Representation reiterates that hard work is important and necessary to get anywhere close to your dreams.
Capability, however, is to be followed with laborious hard work. Truth be told, the work is hard, but the sacrifice is probably more demanding. My mom said that I’m always going to have to work twice as hard to prove myself as my white counterpart. She told me that meant I didn’t get to goof off in school or on the bus (don’t tell her that I did the latter). And in true mom fashion, she was all too correct. That lesson that many black children are taught carries onward into adulthood, where executives replace teachers and stacks of expenses replace books. Disregarding the specific environment, being black is a job within itself if you live in the United States. For a country that is so unified, we have always been treated and viewed as second-class citizens. From where I stand, I believe that generally will not change. Your dreams matter as much as anyone else’s dream — don’t they deserve the sheer best that you can give?

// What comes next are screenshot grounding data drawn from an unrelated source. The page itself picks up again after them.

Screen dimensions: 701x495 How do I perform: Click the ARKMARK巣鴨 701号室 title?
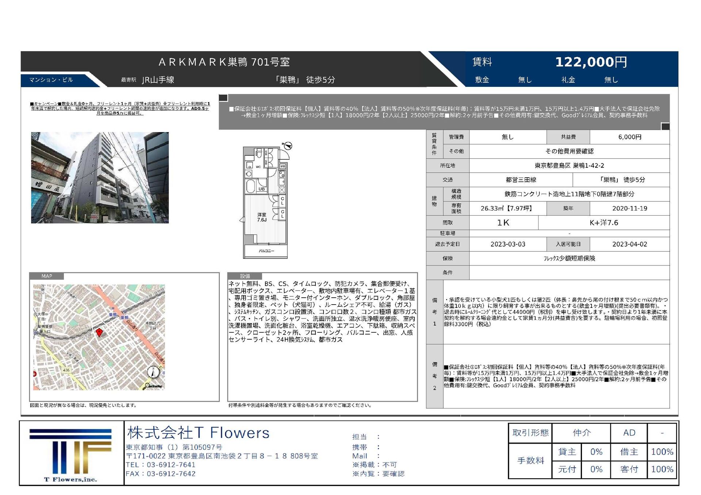[224, 62]

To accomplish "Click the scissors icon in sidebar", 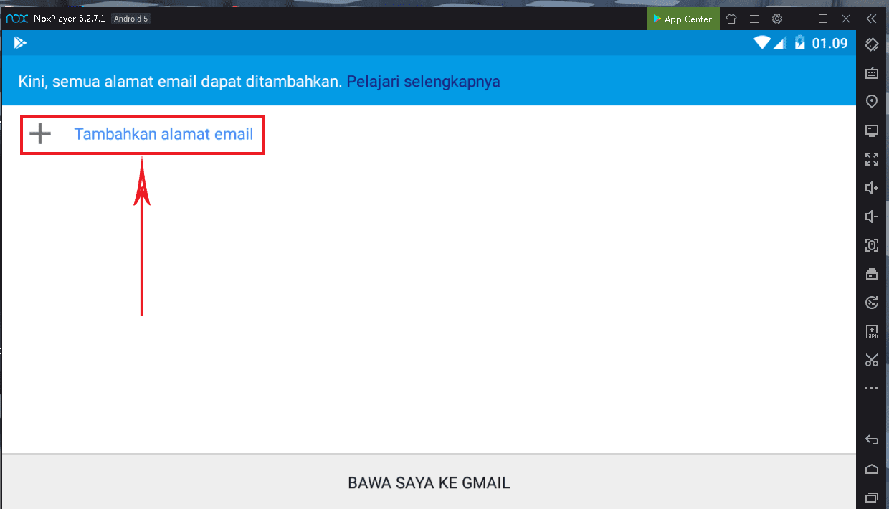I will point(872,360).
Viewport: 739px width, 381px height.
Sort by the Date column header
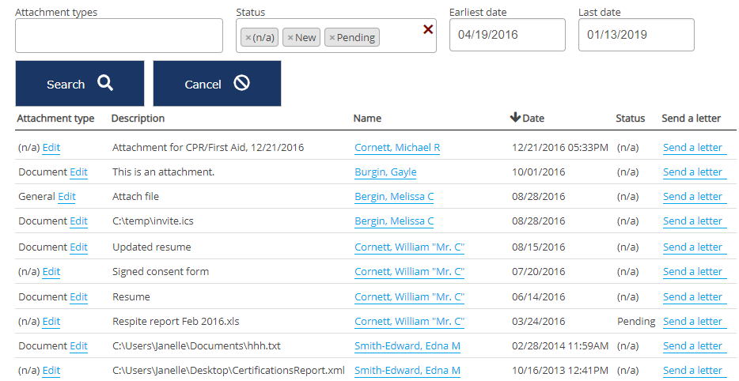532,119
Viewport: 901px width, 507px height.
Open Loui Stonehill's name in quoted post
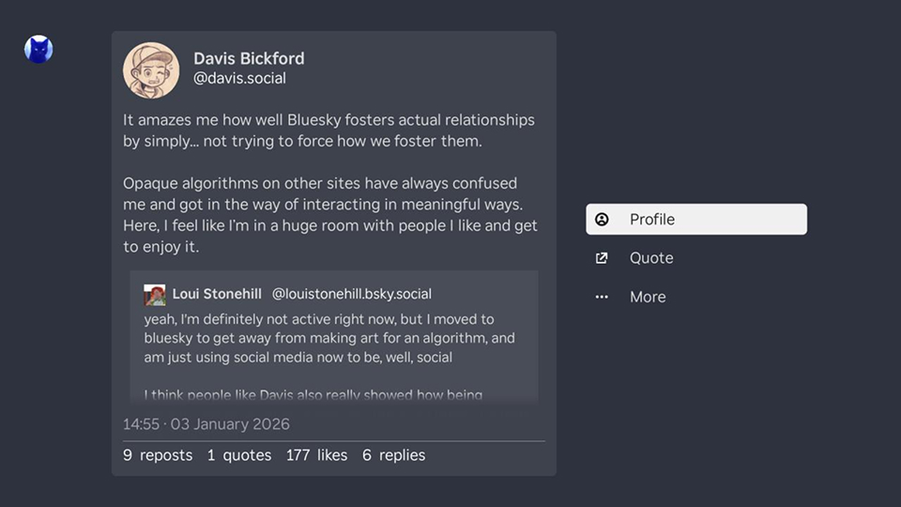point(217,294)
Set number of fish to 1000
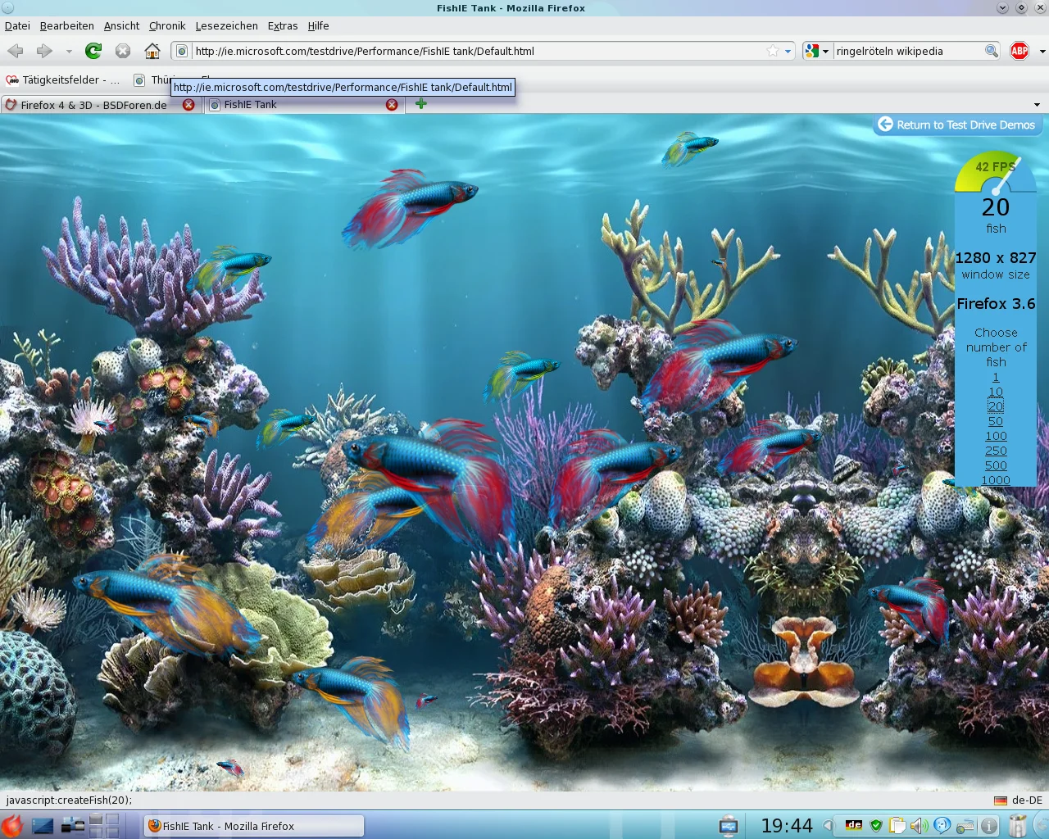Viewport: 1049px width, 839px height. (996, 480)
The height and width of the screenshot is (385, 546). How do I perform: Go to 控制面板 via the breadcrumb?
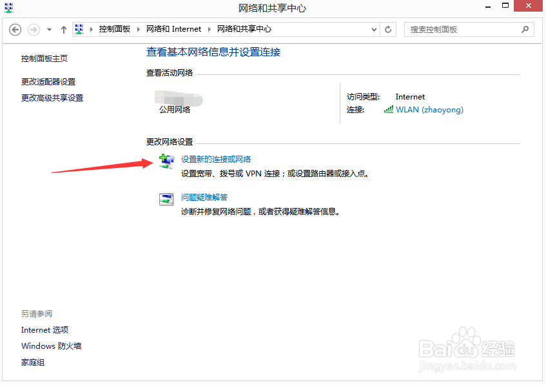coord(116,29)
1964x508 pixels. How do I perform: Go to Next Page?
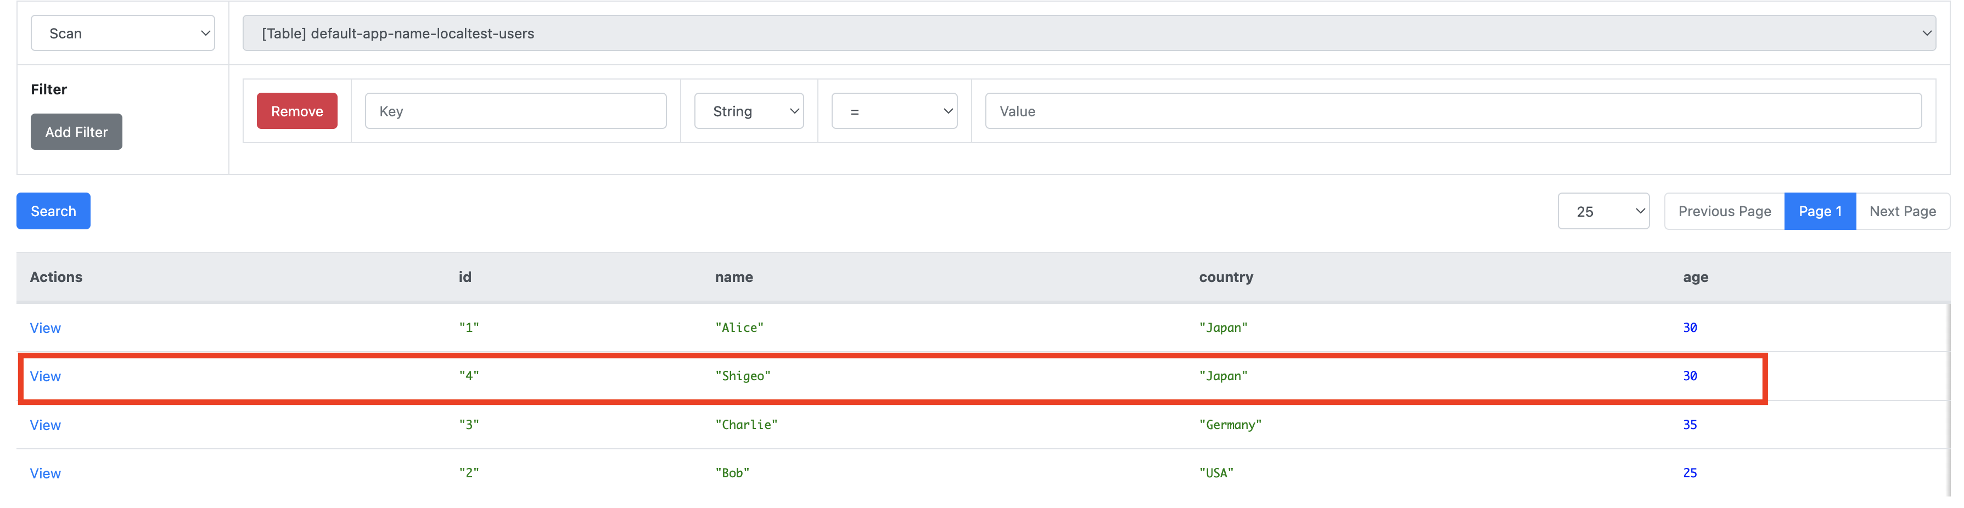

Representation contributes to a more positive self-concept and higher self-esteem.
By definition, self-concept is our self-constructed, individual perception of our characteristics, behaviors, personality — all of what makes us who we are. Our self-concept is also influenced by what others think of us and how others perceive us. In other words, self-concept is what we think of ourselves personally and socially. Research shows that quality depictions of race/ethnicity can promote positive outcomes for those who identify as such, one of those being higher self-esteem. How you see yourself links to how you value yourself. If you are a black child and you’ve never seen someone on television or in books who looks like you in roles of power or decision-making, maybe you start to believe that people like you aren’t supposed to be in those roles. Perhaps you begin to believe that it’s deeper than not supposed to be and think that you can’t or that you don’t deserve to — that is self-esteem. In Barack Obama’s latest book, A Promised Land, an elementary school teacher told him that after the 2008 election, some of her students of color who were at risk of failing worked harder from that point on. All that I can imagine is what Kamala Harris’s victory represents for young black girls and how their self-concept and self-esteem could bloom into something breathtaking.
Representation forces the majority to question the way the “norm” is perceived.
Just as more and accurate representations of black people impact black children, those representations also impact white people. There can be a shift in the way black people are thought about and characterized. Particular profiles of people create images and concepts around who is valuable, a contributor to society, deserves resources, etc. When someone like Kamala Harris, Amanda Gorman, or Stacey Abrams makes headlines in a positively wondrous way, norms start to scatter on the floor. Their presence forces the majority to ponder on their previous absence and small proportion. We who identify as black already knew that we are not small but short in opportunity, scarce in resources and wealth. The world cannot unsee the next four years. Not only do they know what is possible, but they have seen it.
I Am Not Your Negro.
If you have black or brown skin, you are living, generational proof that absolutely anything can be achieved by the human race. You, me, we are the origin.
“The world is not white, it never was white, cannot be white. White is a metaphor for power, and that is simply a way of describing a Chase Manhattan bank…. But, the Negro in this country, the future of the Negro in this country, is precisely as bright or as dark as the future of this country. It is entirely up to the American people. Whether or not they are going to face and deal with and embrace the stranger they maligned so long.” – James Baldwin, 1963.